Spelthorne is a constituency in Surrey in South East England, and is coterminous with the borough of the same name. It includes the towns of Staines-upon-Thames, Ashford and Sunbury-on-Thames and the villages of Shepperton and Stanwell. The constituency is ultimately named after the Spelthorne Hundred, a medieval subdivision.

This is a mostly suburban constituency on the outskirts of the London commuter belt; it is located around 16 mi south-west of the centre of the capital. Spelthorne is immediately south of Heathrow Airport bounded by a long meander of the River Thames. The constituency is mostly built-up with few green spaces or woodland; around 30% of its area is taken up by embanked reservoirs or low-lying floodplains whilst the rest is made up of residential development. The towns here are historic settlements that were largely rural until the interwar period. Staines and Sunbury are affluent towns with many large detached and semi-detached properties. Stanwell has high levels of deprivation and is mostly made up of estates built for council housing, much of which is still socially rented. House prices across Spelthorne are generally higher than the regional and UK averages.

### Stored data
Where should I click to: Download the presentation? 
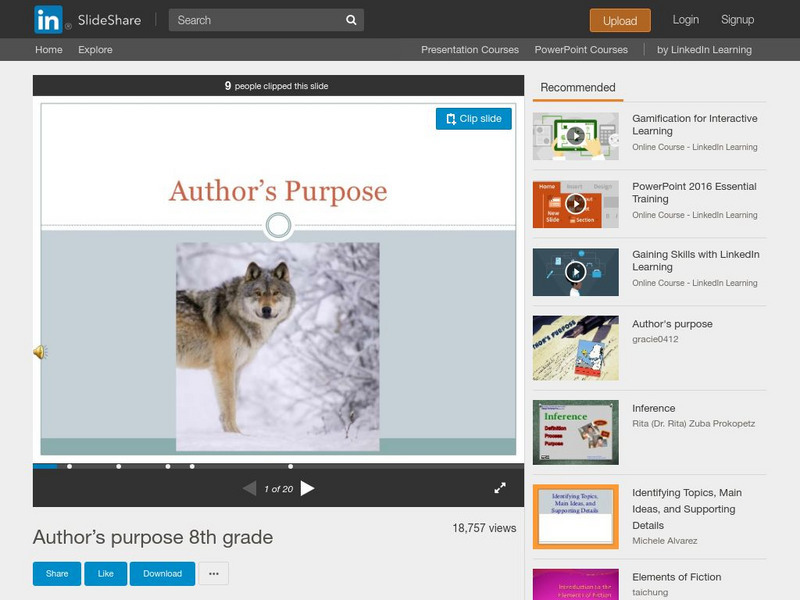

### Task requirements
- 1) In the passage on the Spelthorne constituency, what share of the constituency's area is taken up by embanked reservoirs or low-lying floodplains?
- 2) Continue the passage on the Spelthorne constituency, starting after its final sentence.

### Exercise answers
- 1) Around 30% of its area.

- 2)
Spelthorne has a below-average proportion of young adults and a large population of middle-aged adults. Residents have high levels of income and homeownership and the child poverty rate is low. They have average levels of education and a high proportion work in the technology, construction and transport sectors. The percentage claiming unemployment benefits is in line with the UK-wide rate. White people made up 79% of the population at the 2021 census. Asians, mostly of Indian origin, were the largest ethnic minority group at 13% and were largely concentrated in Stanwell.

At the local council, Staines and Sunbury are represented by Liberal Democrats, Ashford and Stanwell mostly by Reform UK and Shepperton by Conservatives. Voters in Spelthorne strongly supported leaving the European Union in the 2016 referendum; an estimated 60% voted in favour of Brexit compared to the UK-wide figure of 52%.

==Boundaries==
1918–1945: The Urban Districts of Feltham, Hampton, Hampton Wick, Staines, Sunbury-on-Thames, and Teddington, and the Rural District of Staines.

1945–1950: The Urban Districts of Feltham, Staines, Sunbury-on-Thames, and Yiewsley and West Drayton.

1950–1955: The Urban Districts of Feltham, Staines, and Sunbury-on-Thames.

1955–1983: The Urban Districts of Staines and Sunbury-on-Thames.

1983–present: The Borough of Spelthorne (same content as above)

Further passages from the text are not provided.